Notre provision de tabac étant épuisée depuis plusieurs jours, la privation de fumer nous était particulièrement pénible.
Après le café, des œufs sur le plat, des beefsteaks de phoque. Nous engloutissons tout, bien qu’auparavant nous nous fussions promis de nous tenir sur la réserve, lorsque nous retrouverions l’abondance. Après notre diète prolongée, cela eût été prudent.
LE SPITZBERG. — Face à l’océan Glacial arctique, le cap Nord près duquel Amundsen amérit, au retour de son envol vers le Pôle.
Au début, le remorquage de l’avion s’opère dans d’excellentes conditions. Plus avant dans la nuit, la brise fraîchit ; par moment, elle tombe des montagnes en rafales furieuses. Avant l’Hinlopen Strait, fouettée par ces coups de vent, la mer devient si grosse que le Sjöliv doit aller mouiller sous la côte. Seulement à 5 h. ½ du matin, après avoir absorbé je ne sais combien de soupers, nous songeons à prendre un peu de repos.
A 11 heures, de nouveau nous sommes debout.
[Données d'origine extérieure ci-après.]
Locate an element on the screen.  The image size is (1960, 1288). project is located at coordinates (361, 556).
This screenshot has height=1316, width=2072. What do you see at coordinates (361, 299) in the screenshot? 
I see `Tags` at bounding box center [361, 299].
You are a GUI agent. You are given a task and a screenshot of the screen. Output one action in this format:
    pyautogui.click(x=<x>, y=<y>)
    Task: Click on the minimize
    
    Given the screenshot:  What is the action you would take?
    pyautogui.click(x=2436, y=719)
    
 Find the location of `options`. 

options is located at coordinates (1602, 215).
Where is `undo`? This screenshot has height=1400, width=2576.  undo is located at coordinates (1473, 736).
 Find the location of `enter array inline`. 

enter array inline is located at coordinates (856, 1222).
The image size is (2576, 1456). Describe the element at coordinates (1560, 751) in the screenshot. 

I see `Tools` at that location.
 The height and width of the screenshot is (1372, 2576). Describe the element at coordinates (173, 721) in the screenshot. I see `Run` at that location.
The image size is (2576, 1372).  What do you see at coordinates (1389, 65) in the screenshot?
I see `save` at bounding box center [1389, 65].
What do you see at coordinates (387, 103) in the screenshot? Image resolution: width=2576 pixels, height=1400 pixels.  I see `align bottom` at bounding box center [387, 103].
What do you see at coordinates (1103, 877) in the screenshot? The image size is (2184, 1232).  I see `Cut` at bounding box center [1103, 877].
Des rafales descendent toujours des montagnes et l’ancrage est mauvais. Nous faisons alors route vers la baie la plus proche. Si nous y découvrons un emplacement offrant toute sécurité, nous y laisserons le N-25 et partirons pour la baie du Roi. Très certainement le Hobby ou quelque autre vapeur nous attend dans ce dernier fjord ; il nous ramènera ensuite vers notre avion, et par la voie des airs nous rallierons notre base de départ.
La baie la plus proche est la Brandewijnsbay, la baie de l’Eau-de-vie. Sur nos lèvres, ce nom fait naître un sourire : « Est-il licite d’entrer dans un mouillage portant semblable appellation ? nous demandons-nous[28]. »
[28] Allusion au régime sec en vigueur en Norvège depuis plusieurs années et qui soulève de nombreuses protestations dans le pays.